[Work order]
From the line that contains "Where should I click to: Open" to the last line of the data below, transcribe every line exactly. Do not include the pictures.

--- START ---

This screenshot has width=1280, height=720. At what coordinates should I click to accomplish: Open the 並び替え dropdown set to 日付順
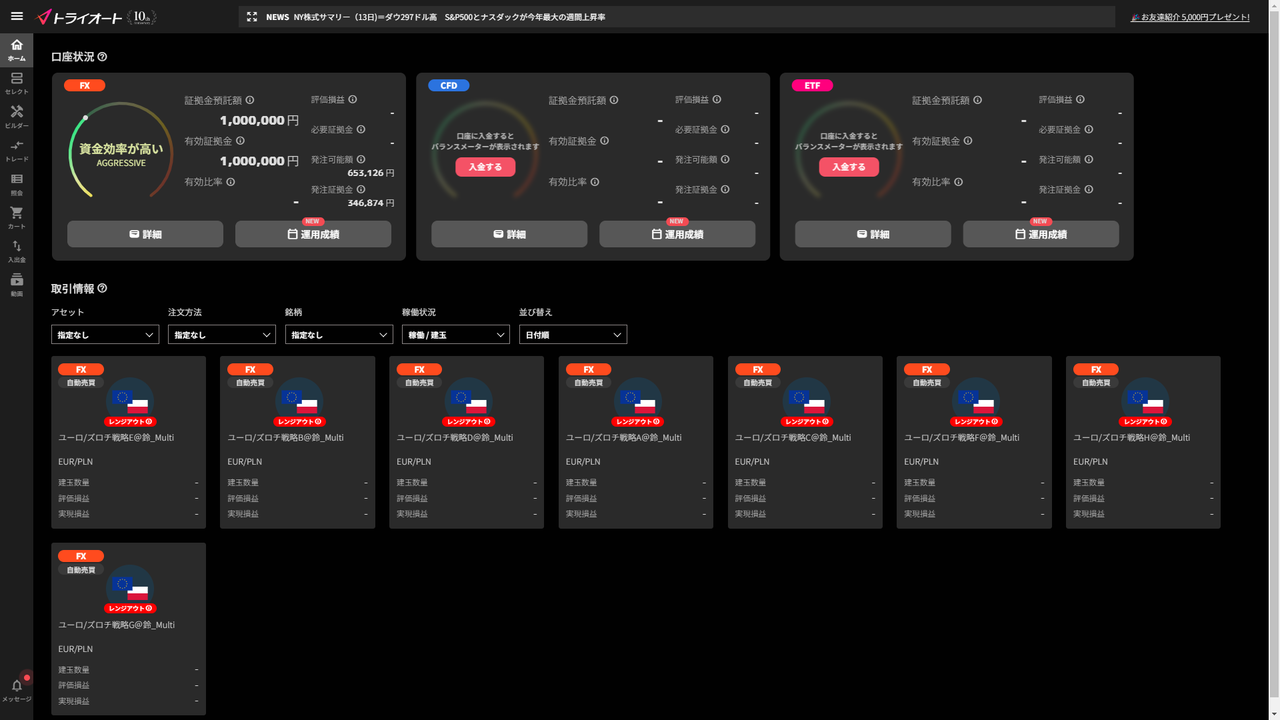pos(573,335)
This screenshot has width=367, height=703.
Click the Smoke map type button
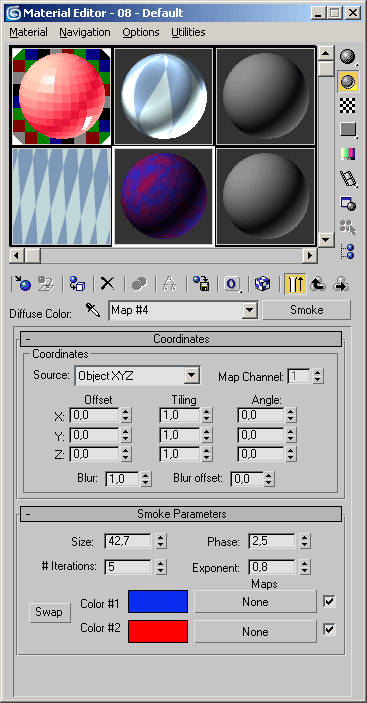click(x=307, y=310)
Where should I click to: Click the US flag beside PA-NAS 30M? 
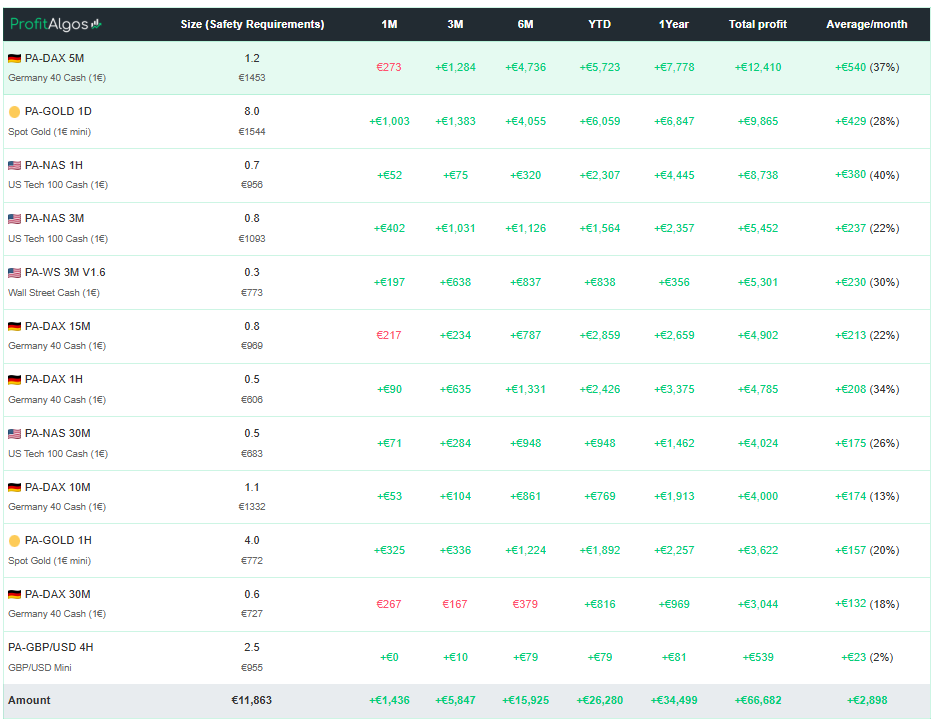click(x=14, y=434)
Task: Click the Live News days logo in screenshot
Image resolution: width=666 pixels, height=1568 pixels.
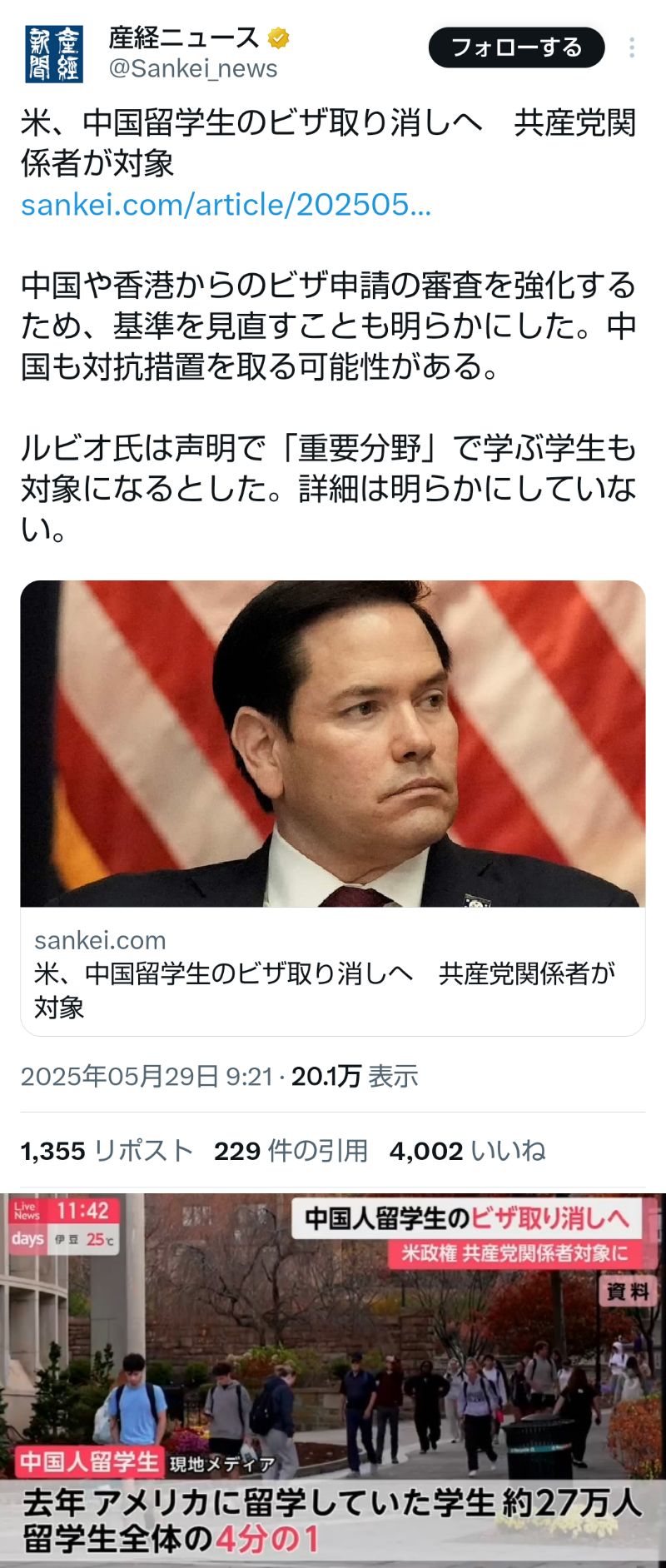Action: [27, 1225]
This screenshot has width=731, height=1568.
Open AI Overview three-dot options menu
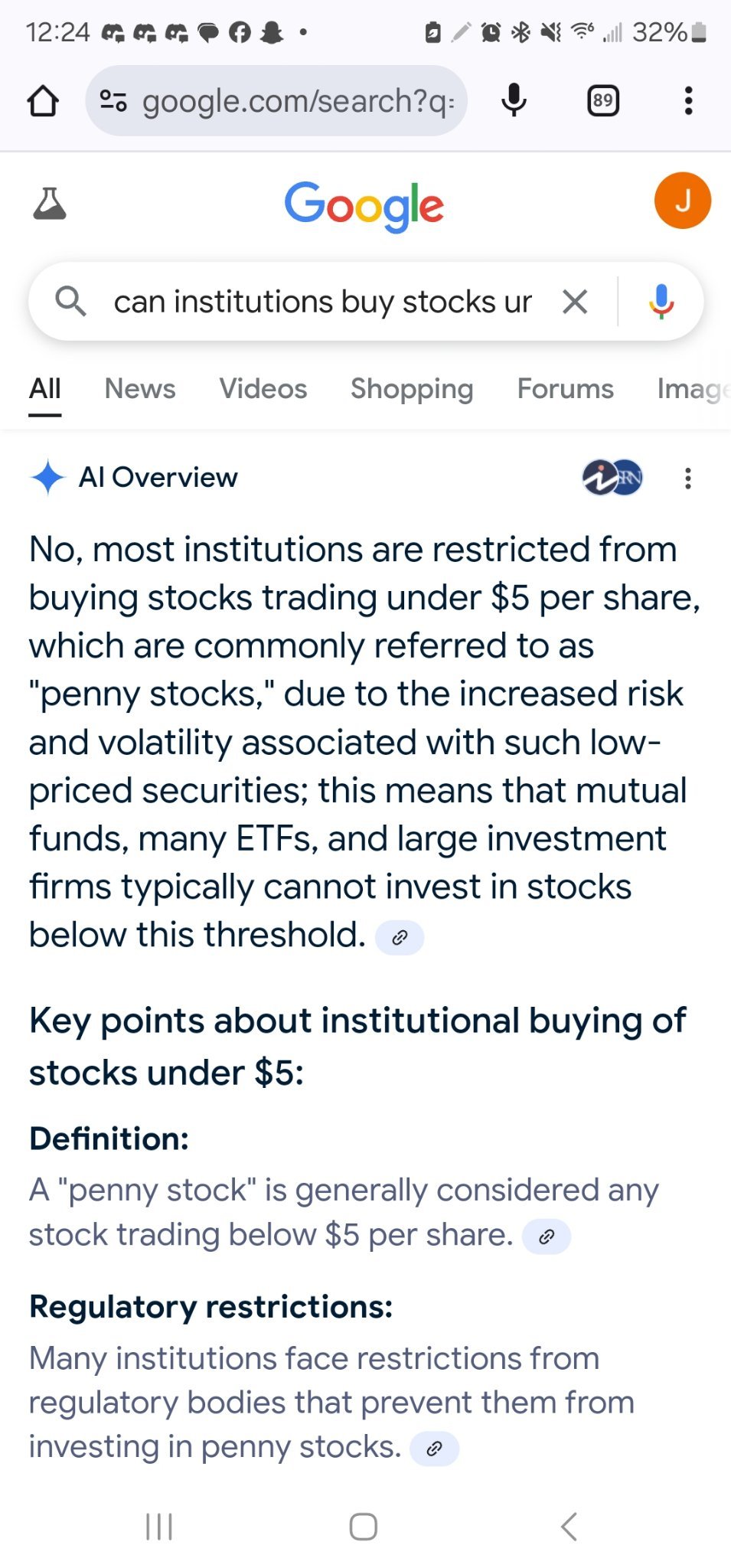tap(688, 478)
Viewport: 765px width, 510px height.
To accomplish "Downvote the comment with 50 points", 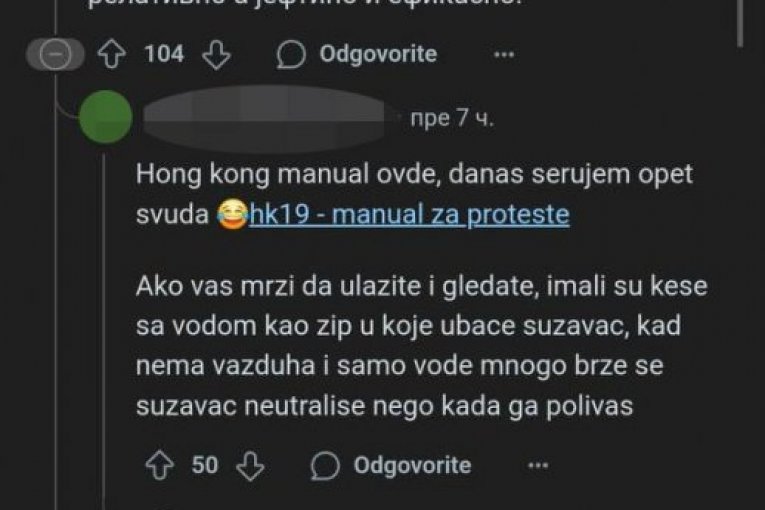I will [250, 466].
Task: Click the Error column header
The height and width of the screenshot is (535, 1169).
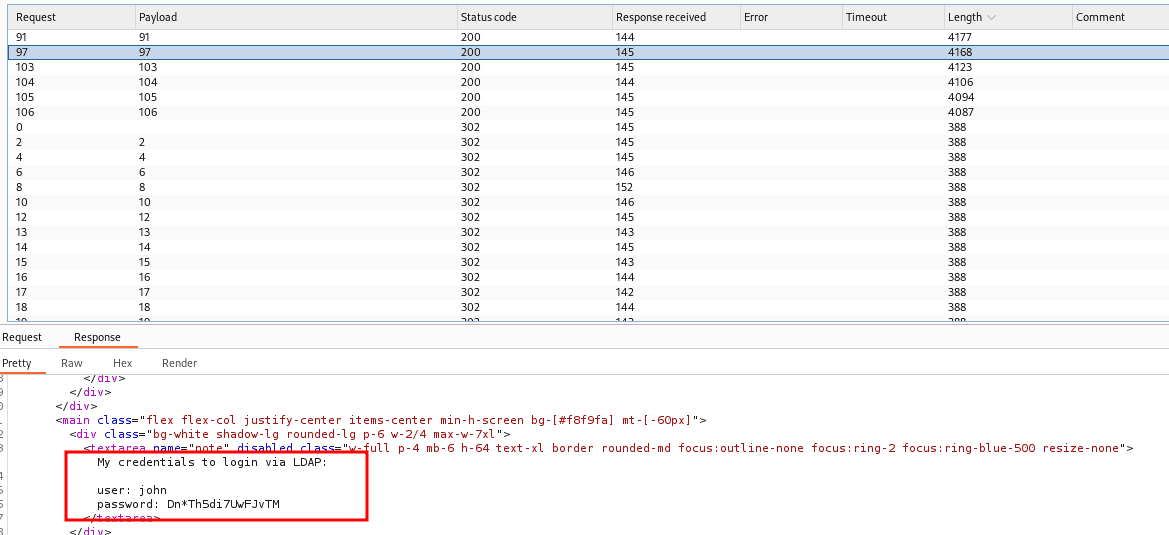Action: (x=757, y=17)
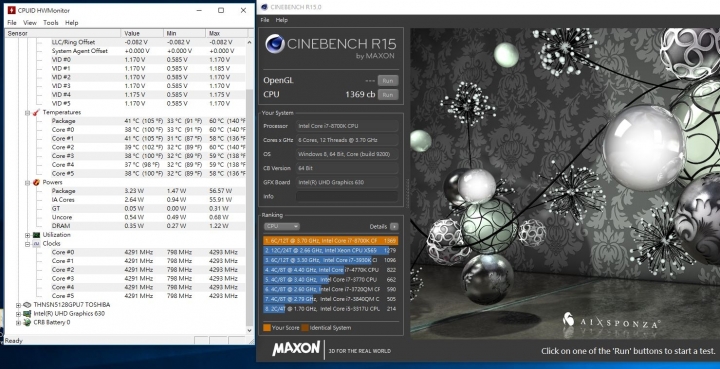The width and height of the screenshot is (720, 369).
Task: Select the TOSHIBA drive icon
Action: pyautogui.click(x=27, y=305)
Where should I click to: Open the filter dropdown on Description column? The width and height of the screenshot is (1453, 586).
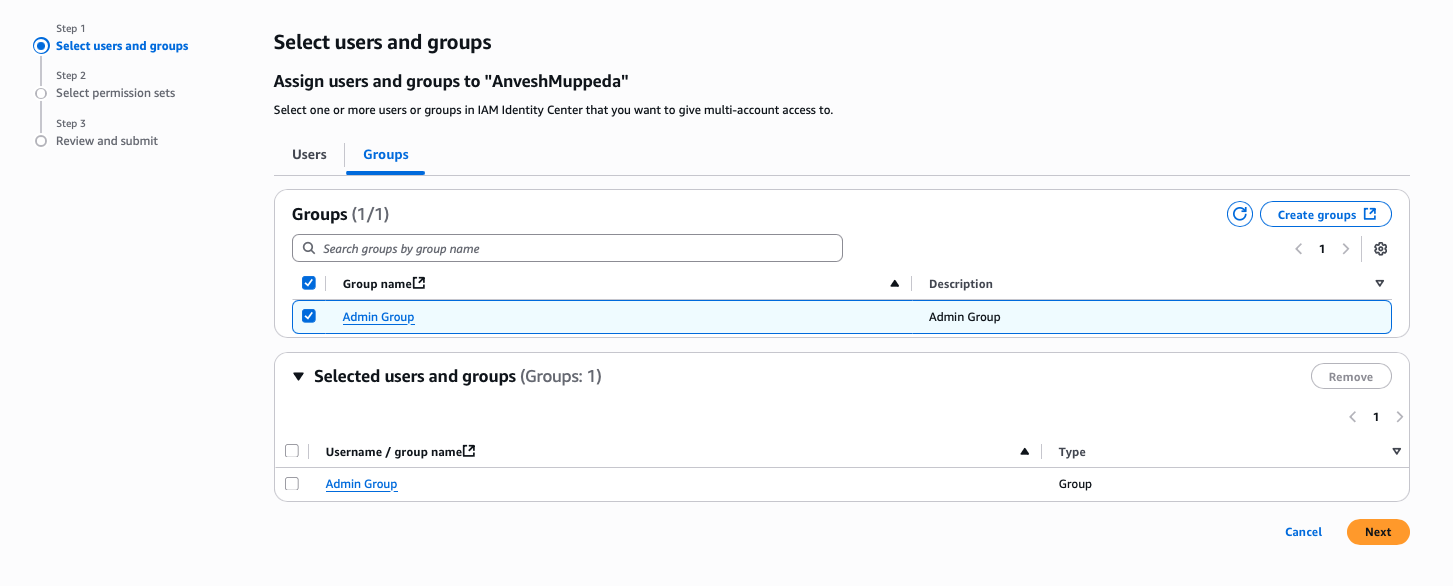(1380, 283)
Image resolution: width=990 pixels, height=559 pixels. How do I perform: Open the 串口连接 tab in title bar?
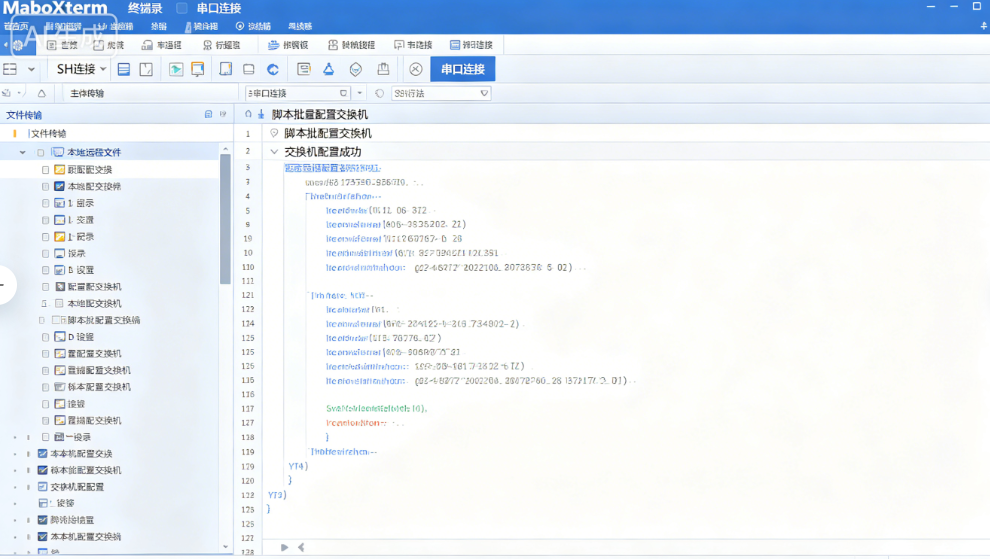pos(218,9)
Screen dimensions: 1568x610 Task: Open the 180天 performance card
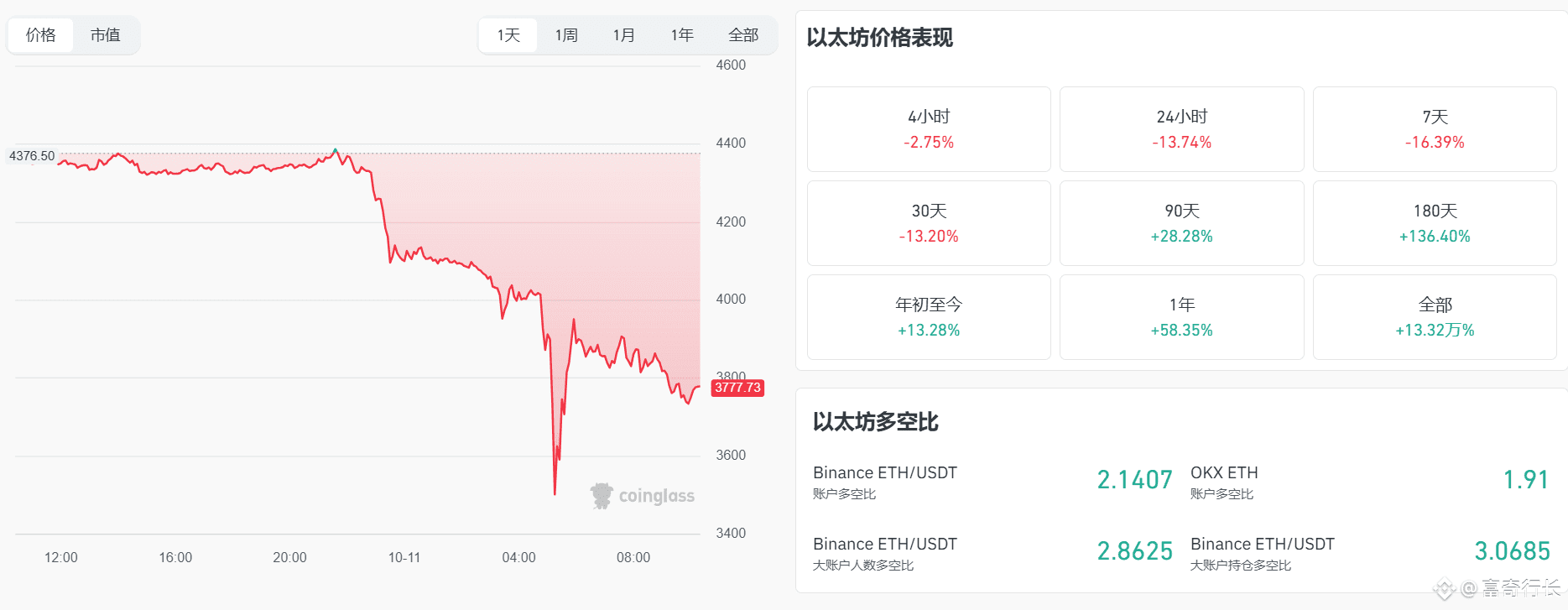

--- END ---

[Response for this exercise]
Where should I click to: Open the filter dropdown on Description column? The width and height of the screenshot is (1453, 586).
(1380, 283)
Image resolution: width=990 pixels, height=559 pixels. How do I perform: Open the 串口连接 tab in title bar?
pos(218,9)
Screen dimensions: 1568x610 Task: Open the 180天 performance card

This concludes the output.